The U.S. Department of Agriculture will give free credit monitoring to tens of thousands of people whose social security numbers were inadvertently made public on a government Web site.

The USDA said it is aware of no cases where the so-called private identification information was used for identity theft or other illegal purposes, but the potential exists, especially since the information was disseminated over the Internet.

The affected people received loans through the government's Farm Service Agency (FSA) or USDA Rural Development (RD), said the USDA. The agriculture department said the social security numbers were removed from the Web site immediately after USDA learned about the situation last week.

No Signs of Misuse

"There is no evidence that this information has been misused," stressed USDA in a statement. "However, due to the potential that this information was downloaded prior to being removed, USDA will provide the additional monitoring service."

Last week, the USDA said 63,000 people were affected but it was in the process of recalculating that number yesterday, USDA Press Secretary Keith Williams told TechNewsWorld.

The free credit monitoring will be limited to one year.

The department did not realize the social security numbers were easily available to anyone doing a Web search. It found out on April 13 when a farmer, whose farm was a recipient of the government agriculture funding, came across the data when she did a Web search on her farm's name.

Embedded Numbers

Google (Nasdaq: GOOG) directed the woman to a Web site operated by government watchdog group OMB Watch. The site got its information from the U.S. Census Bureau, which initially published the USDA data, OMB Watch Communications Director Brian Gumm told TechNewsWorld.

"All of the private identifying information was embedded in a larger [numeric string] and therefore not immediately identifiable," noted the USDA. "The same day, all identification numbers associated with USDA funding were removed from the Web site."

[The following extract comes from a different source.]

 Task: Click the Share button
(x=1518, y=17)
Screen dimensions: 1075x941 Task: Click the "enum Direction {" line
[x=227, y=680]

The fact that the social security numbers were embedded in a larger number might explain why they were allowed to be published, said Gumm.

The government is now in the process of generating new federal identification numbers that do not contain any personal identification information.

The Human Touch

The case points out the importance of making sure the people involved in making government data public are careful with sensitive information, privacy and information policy consultant Robert Gellman told TechNewsWorld.

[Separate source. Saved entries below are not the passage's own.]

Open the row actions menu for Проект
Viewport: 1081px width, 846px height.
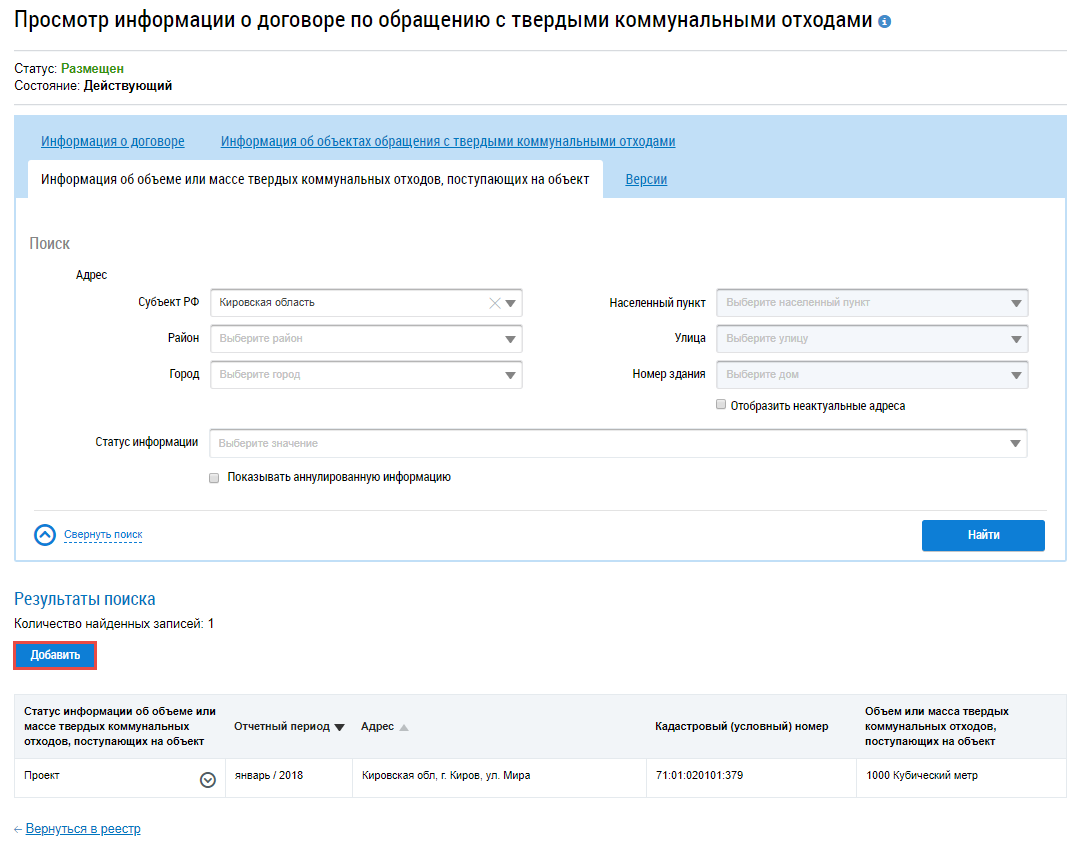pyautogui.click(x=208, y=780)
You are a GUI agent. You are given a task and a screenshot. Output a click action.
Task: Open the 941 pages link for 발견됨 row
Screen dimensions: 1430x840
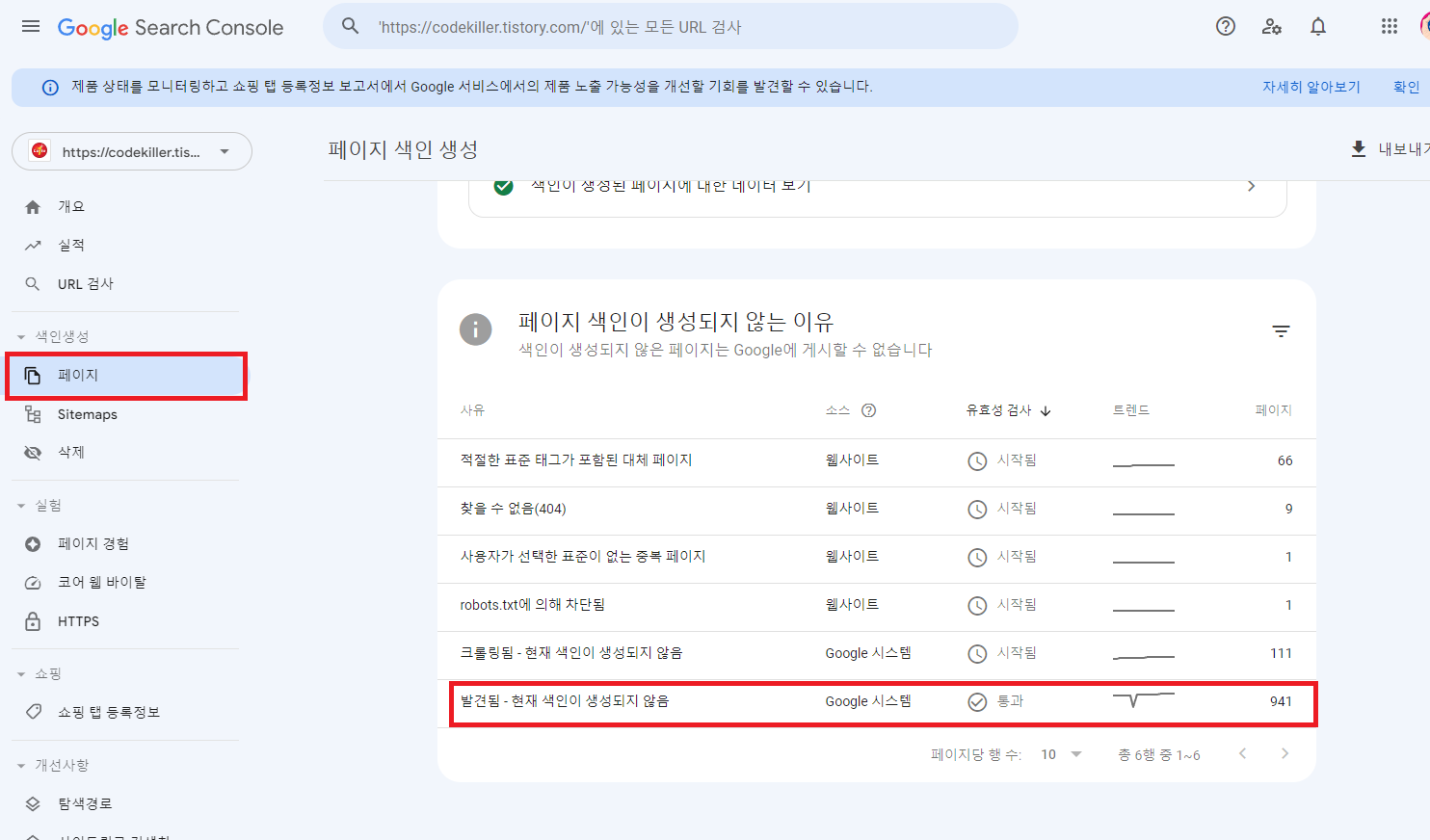[x=1281, y=701]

"Somebody, without paying any attention, made social security numbers available in this fashion and we've come to learn in the past 10 years that disclosing social security numbers maybe isn't such a good idea" said Gellman.

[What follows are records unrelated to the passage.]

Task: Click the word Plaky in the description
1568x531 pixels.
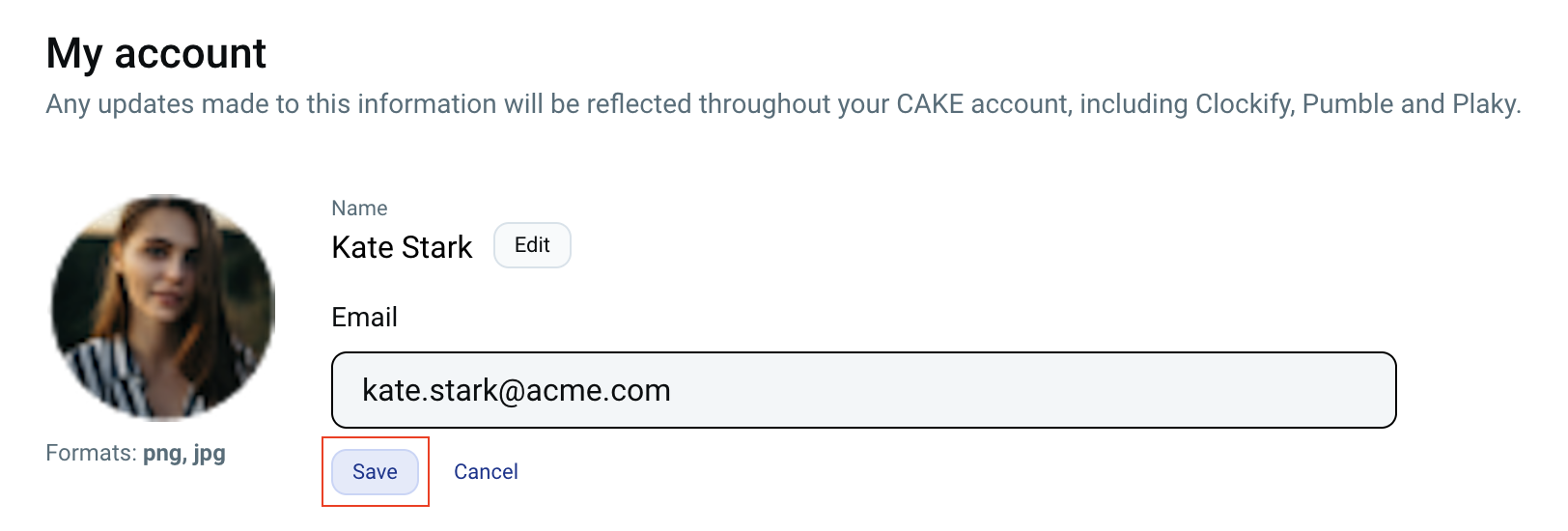Action: tap(1486, 104)
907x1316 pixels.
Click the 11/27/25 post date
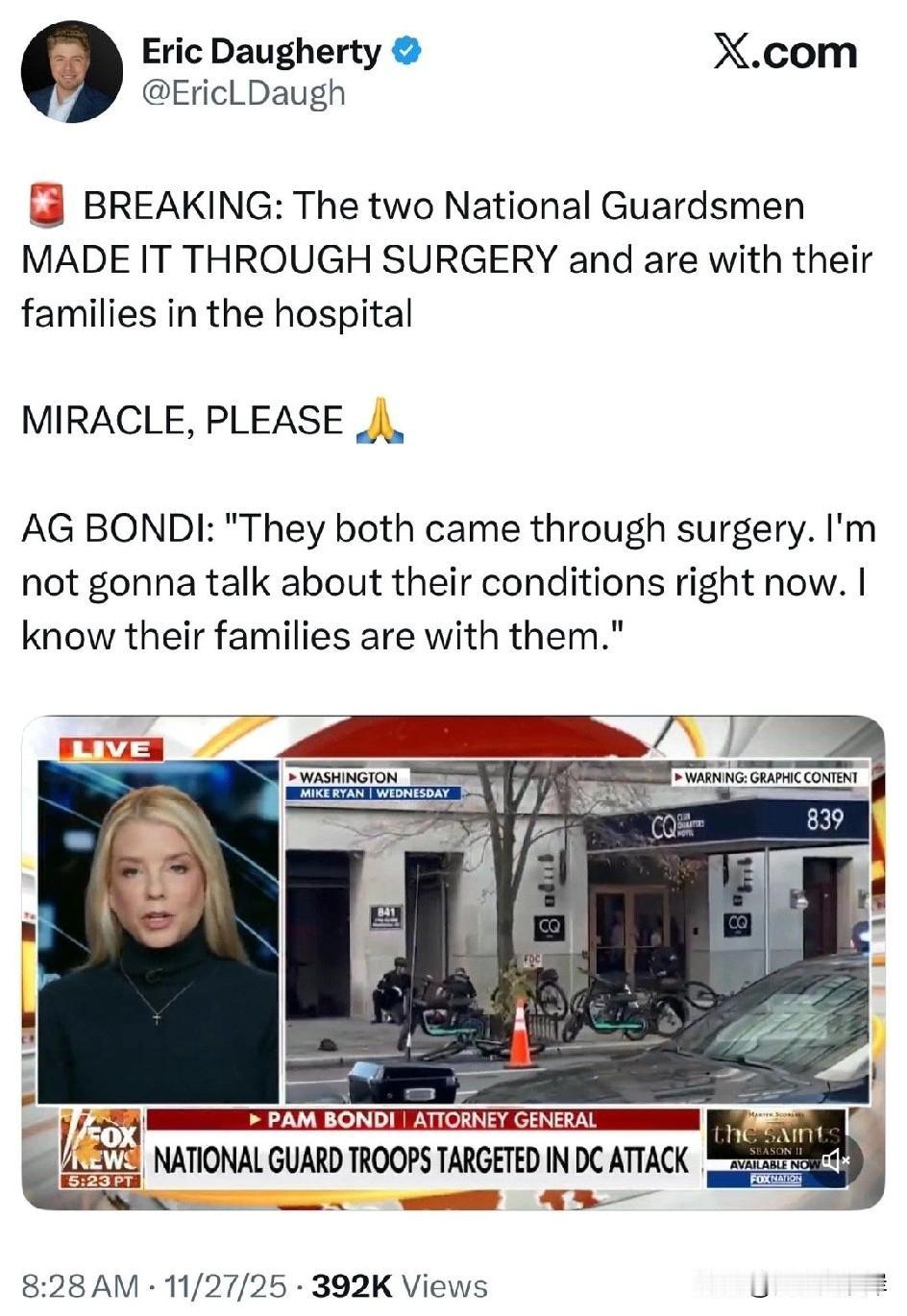[x=226, y=1285]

However, there seemed to be a bit of hype surrounding the case since miscreants in search of personal identify information have many ways of getting it, he said, including the purchase of lists with social security numbers.

Other Means for Misbehavior

"Social security numbers are not exactly secret numbers," said Gellman. "You can buy somebody's number on the Net for few dollars. I would not like to have my social security number published on the Net, but these farmers have had their numbers available for a long time and whether anything bad happened to any of them, I don't know. There have been a lot of security breaches with millions of people whose information was published, lost or released. In an extremely large percentage of those cases, nothing happened to anybody."

Although OMB Watch's site helped distribute the private information, Gumm said Fedspending.org serves an important function in a country that values transparency in government and open public records. Gellman said the line between private data and the public's right to know where government money is being loaned or spent is sometimes fuzzy.

"Not everything personal is necessarily secret," he noted.